Owning plants is an easy way to improve your apartment and you don’t need your landlord or management company’s permission to put a little greenery around the house! And what’s more beautiful than décor that helps clean the air we breathe?
5. Look at Your Home Technology
From TVs to lightbulbs to showerheads, what we put in our homes makes an impact on the environment. If you have the resources to consider it, there are many simple changes or low-cost purchases that can make rentals a little more sustainable.
The first place to look is how much electricity our technology uses and – if you’re able – choosing the most energy-efficient options. Some utility companies provide free energy audits, and if you’re a fan of DIY projects, check out how to do one yourself. By doing so, we’re not only reducing the amount of power we use, but our bank accounts will thank us too.

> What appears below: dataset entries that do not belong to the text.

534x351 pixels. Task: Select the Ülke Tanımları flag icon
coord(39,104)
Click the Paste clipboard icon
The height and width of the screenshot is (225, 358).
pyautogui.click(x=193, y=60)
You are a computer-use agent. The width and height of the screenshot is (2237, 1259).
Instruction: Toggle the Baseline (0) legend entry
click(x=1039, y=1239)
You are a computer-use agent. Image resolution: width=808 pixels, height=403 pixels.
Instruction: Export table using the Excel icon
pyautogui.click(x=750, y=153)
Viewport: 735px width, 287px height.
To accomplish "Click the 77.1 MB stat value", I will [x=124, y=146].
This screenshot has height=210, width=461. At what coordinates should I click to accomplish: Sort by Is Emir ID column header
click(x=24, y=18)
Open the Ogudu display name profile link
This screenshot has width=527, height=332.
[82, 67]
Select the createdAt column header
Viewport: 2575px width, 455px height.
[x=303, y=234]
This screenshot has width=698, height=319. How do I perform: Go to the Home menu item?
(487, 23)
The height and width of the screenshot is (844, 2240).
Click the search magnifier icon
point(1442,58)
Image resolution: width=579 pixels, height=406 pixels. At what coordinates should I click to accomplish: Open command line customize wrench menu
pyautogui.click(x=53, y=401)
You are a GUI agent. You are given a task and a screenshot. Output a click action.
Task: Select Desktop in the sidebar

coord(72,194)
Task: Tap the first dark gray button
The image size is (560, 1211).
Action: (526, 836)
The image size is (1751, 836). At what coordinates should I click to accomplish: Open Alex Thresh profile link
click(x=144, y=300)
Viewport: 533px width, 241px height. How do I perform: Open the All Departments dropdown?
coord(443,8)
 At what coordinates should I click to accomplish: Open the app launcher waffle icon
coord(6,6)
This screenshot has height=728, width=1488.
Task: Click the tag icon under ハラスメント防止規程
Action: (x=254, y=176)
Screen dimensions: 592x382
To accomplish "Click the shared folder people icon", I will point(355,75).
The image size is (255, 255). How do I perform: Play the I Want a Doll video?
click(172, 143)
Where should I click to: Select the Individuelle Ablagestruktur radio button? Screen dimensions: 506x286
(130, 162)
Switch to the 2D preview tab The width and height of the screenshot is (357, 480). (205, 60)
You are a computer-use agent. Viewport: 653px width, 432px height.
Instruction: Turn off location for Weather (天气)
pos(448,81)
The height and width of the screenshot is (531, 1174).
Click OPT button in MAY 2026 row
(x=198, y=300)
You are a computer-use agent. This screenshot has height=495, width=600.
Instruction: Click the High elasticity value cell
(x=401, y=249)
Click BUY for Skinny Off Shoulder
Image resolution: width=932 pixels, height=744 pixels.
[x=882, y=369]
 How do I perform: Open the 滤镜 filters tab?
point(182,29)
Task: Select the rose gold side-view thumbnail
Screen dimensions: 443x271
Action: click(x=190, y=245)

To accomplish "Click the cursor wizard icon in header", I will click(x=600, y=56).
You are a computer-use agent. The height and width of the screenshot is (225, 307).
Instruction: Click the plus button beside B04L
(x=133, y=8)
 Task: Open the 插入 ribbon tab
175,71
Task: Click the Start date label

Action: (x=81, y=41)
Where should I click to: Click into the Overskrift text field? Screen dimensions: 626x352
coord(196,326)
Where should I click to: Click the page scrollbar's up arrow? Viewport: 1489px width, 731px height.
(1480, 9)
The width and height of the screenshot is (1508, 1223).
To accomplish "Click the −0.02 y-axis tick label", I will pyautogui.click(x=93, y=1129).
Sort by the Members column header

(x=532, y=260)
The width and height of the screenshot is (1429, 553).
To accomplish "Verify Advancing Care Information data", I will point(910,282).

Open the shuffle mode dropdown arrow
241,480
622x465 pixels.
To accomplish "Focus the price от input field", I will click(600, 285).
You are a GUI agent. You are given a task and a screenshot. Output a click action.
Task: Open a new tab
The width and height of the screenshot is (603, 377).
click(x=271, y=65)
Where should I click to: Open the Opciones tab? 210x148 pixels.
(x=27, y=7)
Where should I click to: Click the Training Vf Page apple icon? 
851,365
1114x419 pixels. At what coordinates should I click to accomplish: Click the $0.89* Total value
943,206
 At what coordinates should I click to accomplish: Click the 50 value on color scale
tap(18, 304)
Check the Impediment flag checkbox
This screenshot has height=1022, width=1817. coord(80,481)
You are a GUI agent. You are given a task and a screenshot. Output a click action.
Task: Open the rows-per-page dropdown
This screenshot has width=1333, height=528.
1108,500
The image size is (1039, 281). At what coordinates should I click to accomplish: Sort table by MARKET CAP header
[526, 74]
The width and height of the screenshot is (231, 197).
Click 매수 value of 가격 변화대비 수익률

After all, even when electrical devices like TVs aren’t turned on, they can still use energy if they’re left plugged into a standard outlet. Using power strips with timers or energy management systems can help. So can looking for appliances or technology that are ENERGY STAR certified.
One of the best methods to save the planet and some money? Making sure to program your thermostat or turn it off when you’re not at home. Many thermostats allow you to customize settings to turn off when you leave home every day and turn on before you get home, so you walk into a cool (or warm, during the winter) home after a long day!
If you don’t have a programmable thermostat, remembering to manually turn off your air conditioning or heat as you leave home is an easy fix. This reduces energy use, which is just another easy step to be sustainable as a renter.
Sustainability doesn’t stop with electricity and heat. Looking at your shower head can also make a difference. Low-flow showerheads can reduce the amount of water you use (and heat) without compromising pressure or comfort. If you can’t switch-out showerheads, keep an eye on how much water you use when showering or even running the sink when you brush your teeth!
6. Talk with Your Landlord or Management Company
Want to make a bigger change or see what else you can do to be sustainable and fight the climate crisis? Talk with the people who manage your rental about any concerns or ideas you have. If there’s an idea that can save the planet and the owner of your rental some money, it’s a win-win on both ends.
The most effective way to do this? Explain how energy-saving methods or renewable energy can save them money in the long run AND improve the property.
Whether you’re asking your landlord or management company to consider putting solar panels on your rental or asking for more efficient heating and cooling systems, approaching it from a stance of savings and benefits to them will give you the best shot of success.